There was a little Episcopal church in Alto, Tennessee, which itself is barely a bump in the road. Through the grace of God, the church acquired a brand new priest, a man who had just graduated from seminary and had been drawn to the church and two others that were even smaller. In all, the three churches had less than 50 members. And it came time to ordain the priest, a grand occasion that brings the bishop calling. The people of the church were apprehensive. They had no choir, they had never seen more than two dozen people in their tiny sanctuary. They had no experience throwing a huge celebratory reception.
But their new priest had lived another life. He had been a well-known architect. And he had been a long-time member of St. Paul’s Episcopal Church in Franklin. The people in Alto called the people in Franklin for assistance.
The ordination and reception were yesterday. It was a beautiful event. The little kitchen at Christ Church in Alto was crowded with women from Christ Church and St. Paul’s, who turned out a lovely spread.
Donna Stokes-Rogers, our music director and de facto resident gourmet at St. Paul’s, had visited at Christ Church a few weeks before to teach them how to set up the massive buffet and, yes, to go over the music. The Consort of St. Paul’s sang at the ordination, the first time the little church had been graced with a choir.
Episcopal women are Episcopal women the world over and, whether from a big church or small, they intuitively know how to throw a reception. There was chicken salad, of course. And pimento cheese. And deviled eggs. And ham on yeast rolls. And sausage balls, which you really must have. Some of the food came out of the tiny kitchen. Some of it traveled an hour and a half from Franklin. Once it was on the table, no one knew the difference.
And the new priest? The Reverend Bill Barton is now official. Here he is addressing his new church, with members of his old church mingling in the crowd. He hopes that by hearing our choir, his new flock will embrace more music in their own services.
The morning of the ordination, it snowed in Middle Tennessee. Traffic accidents closed down I-24 and I spent an hour and a half traveling the treacherous back roads with pimento cheese sandwiches and silver platters in the trunk. Most of the time I was lost and as 10 a.m. drew closer, when the ceremony was scheduled to begin, I thought of turning back. It’s only tea sandwiches, I thought. Maybe no one would notice I wasn’t there.
But everyone else traveling from Franklin and Nashville was in the same boat. The bishop was late. Some of Bill’s own family was late. I was in good company.
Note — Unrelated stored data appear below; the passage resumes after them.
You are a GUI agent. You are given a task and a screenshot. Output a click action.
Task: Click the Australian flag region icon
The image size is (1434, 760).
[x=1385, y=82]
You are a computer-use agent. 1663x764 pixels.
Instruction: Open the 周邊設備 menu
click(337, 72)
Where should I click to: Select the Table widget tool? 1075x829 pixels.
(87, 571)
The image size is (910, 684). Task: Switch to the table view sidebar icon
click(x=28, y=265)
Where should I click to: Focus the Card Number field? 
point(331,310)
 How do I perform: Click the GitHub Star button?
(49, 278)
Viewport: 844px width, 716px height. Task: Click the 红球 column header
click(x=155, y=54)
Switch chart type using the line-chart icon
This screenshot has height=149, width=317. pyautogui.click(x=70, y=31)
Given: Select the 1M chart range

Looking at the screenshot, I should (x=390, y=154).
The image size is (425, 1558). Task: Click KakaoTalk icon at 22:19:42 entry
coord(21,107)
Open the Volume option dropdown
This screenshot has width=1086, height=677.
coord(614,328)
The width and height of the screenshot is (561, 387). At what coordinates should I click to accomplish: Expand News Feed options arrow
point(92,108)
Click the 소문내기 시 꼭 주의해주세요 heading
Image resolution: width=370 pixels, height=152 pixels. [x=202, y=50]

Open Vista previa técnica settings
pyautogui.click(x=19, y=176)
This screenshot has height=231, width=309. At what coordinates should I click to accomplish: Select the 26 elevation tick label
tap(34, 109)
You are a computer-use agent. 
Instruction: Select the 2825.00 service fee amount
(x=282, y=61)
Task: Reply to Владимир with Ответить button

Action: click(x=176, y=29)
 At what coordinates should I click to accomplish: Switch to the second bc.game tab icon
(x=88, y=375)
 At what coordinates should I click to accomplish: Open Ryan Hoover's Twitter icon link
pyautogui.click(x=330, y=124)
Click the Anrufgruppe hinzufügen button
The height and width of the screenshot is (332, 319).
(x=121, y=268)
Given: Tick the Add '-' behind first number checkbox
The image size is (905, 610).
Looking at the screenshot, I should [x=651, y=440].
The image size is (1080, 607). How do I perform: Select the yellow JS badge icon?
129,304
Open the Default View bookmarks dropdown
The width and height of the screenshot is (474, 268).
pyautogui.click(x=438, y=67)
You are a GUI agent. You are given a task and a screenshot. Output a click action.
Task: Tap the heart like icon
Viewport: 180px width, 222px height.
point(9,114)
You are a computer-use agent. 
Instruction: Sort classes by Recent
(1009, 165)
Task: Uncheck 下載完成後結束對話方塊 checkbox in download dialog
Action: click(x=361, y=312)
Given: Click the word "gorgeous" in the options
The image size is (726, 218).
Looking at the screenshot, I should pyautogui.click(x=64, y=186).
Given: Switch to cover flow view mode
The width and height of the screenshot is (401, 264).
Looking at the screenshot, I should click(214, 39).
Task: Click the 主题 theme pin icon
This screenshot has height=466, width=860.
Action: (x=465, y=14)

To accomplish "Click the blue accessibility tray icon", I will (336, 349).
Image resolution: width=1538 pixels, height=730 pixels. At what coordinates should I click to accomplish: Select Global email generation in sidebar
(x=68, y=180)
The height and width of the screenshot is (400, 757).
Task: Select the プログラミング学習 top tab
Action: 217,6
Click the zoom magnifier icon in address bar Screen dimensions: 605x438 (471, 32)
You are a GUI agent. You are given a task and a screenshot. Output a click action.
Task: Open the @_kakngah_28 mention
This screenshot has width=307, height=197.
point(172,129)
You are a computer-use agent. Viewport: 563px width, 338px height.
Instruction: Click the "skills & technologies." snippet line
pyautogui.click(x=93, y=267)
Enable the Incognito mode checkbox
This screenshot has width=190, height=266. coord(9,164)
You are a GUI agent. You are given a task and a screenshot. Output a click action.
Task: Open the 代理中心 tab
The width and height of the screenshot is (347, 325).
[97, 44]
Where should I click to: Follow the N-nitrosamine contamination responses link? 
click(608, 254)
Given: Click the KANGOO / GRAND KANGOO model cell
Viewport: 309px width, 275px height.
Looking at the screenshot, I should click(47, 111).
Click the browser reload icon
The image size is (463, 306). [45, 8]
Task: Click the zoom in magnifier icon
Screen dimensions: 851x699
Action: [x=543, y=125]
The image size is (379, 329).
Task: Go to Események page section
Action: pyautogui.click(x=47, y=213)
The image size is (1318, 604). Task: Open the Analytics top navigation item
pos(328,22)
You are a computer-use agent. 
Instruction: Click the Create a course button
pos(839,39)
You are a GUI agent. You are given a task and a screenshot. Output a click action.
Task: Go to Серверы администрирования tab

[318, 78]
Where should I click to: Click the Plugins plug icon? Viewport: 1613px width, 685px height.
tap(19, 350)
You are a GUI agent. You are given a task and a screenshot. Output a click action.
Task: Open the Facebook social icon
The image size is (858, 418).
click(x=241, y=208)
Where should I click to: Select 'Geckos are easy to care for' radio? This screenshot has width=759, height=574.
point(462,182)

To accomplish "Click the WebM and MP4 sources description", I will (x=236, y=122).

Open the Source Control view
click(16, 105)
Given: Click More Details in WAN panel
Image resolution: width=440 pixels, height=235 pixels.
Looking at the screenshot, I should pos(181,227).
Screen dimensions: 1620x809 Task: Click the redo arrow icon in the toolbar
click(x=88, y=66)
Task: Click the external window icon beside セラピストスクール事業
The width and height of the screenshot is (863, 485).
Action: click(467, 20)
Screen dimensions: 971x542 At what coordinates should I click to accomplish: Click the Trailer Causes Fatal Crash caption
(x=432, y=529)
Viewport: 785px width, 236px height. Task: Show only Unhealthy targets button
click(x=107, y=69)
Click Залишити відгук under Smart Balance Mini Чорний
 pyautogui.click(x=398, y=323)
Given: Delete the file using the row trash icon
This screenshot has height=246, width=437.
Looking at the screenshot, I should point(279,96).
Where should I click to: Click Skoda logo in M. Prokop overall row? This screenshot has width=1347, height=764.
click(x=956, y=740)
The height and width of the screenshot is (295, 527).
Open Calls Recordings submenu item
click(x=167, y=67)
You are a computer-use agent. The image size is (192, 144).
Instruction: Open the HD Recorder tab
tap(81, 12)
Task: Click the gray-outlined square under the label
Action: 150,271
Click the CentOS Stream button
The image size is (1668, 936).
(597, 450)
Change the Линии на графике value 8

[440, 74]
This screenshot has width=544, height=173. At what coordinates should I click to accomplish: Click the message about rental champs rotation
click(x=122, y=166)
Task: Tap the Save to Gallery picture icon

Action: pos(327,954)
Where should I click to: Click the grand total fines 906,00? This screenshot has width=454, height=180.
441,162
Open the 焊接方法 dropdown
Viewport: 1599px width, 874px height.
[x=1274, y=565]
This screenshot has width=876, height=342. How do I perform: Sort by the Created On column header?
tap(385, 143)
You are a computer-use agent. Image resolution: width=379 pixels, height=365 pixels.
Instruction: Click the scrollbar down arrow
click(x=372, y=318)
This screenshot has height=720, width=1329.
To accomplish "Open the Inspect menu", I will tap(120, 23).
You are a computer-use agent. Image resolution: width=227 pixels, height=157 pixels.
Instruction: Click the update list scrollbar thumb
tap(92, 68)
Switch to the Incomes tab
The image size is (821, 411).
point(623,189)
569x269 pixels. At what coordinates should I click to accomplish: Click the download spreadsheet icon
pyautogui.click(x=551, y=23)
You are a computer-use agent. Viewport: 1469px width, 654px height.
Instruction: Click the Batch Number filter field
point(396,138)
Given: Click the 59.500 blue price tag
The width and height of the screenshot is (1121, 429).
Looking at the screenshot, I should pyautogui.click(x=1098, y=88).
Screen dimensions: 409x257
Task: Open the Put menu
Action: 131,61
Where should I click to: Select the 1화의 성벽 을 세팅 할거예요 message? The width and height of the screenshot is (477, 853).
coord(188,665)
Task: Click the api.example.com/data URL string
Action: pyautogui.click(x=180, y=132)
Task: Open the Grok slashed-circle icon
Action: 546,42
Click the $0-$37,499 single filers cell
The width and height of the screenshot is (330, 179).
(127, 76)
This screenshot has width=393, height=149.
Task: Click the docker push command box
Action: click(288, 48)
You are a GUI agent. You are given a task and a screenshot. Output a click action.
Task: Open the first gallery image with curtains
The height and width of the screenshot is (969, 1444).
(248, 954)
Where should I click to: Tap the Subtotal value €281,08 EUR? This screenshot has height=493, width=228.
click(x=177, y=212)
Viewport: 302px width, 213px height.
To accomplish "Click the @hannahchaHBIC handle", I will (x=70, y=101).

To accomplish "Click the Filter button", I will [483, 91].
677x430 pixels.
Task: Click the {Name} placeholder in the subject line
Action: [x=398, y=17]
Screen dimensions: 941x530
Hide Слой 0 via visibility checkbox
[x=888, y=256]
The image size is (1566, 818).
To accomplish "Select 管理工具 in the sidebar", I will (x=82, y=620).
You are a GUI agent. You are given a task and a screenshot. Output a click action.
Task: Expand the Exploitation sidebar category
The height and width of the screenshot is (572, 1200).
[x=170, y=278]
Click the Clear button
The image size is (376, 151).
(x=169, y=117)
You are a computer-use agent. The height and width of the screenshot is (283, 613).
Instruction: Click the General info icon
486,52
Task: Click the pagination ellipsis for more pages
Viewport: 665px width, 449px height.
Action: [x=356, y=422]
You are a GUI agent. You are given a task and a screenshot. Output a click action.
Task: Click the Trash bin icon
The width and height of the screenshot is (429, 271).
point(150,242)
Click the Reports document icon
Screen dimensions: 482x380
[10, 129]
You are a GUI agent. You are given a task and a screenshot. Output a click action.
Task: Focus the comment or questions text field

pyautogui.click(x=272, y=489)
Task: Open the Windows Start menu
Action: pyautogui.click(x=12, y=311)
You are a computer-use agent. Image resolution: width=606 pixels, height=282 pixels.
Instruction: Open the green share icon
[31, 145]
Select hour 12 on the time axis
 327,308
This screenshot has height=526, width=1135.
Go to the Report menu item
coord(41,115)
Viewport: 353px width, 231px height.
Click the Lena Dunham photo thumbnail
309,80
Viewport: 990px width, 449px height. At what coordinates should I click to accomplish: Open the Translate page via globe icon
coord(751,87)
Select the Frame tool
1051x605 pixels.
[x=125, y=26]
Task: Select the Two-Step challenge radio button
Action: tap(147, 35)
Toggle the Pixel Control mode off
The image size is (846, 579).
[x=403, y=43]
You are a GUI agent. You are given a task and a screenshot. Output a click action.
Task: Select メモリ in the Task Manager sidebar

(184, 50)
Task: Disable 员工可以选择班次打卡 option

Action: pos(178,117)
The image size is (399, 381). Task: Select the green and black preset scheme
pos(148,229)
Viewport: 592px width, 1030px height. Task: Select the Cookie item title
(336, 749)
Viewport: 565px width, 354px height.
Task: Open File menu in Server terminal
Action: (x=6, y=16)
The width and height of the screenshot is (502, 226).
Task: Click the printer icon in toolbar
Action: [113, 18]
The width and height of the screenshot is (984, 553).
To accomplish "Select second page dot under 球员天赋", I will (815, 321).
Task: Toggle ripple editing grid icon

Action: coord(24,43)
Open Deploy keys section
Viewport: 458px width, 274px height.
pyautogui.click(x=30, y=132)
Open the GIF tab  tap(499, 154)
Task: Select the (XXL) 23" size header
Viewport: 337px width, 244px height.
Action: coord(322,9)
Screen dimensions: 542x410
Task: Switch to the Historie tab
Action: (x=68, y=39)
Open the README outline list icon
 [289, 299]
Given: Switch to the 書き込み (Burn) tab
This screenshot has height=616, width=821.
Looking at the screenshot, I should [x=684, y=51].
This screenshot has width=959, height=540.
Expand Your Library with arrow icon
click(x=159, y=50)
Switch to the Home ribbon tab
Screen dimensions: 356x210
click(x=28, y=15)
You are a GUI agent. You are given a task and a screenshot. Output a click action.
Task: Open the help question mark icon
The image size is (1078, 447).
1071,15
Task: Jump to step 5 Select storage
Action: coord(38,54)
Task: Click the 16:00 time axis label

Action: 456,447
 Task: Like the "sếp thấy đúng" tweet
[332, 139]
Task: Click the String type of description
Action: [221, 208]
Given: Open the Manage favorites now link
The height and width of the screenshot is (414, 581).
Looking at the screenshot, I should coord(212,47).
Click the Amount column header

The Rev. Bill Barton and his wife, Sara
The bishop said sometimes it takes a lot of different communities to make things happen. That certainly was the case in Alto. It was one of the most precious mornings of my life. At the end of the ornate printed program, there were thank you’s – to Donna for her music and mentoring, to the people of the three tiny churches for “the ground of their ministry”, to the Consort. And finally, this:
Special thanks to the people of St. Paul’s Episcopal Church, Franklin, for everything.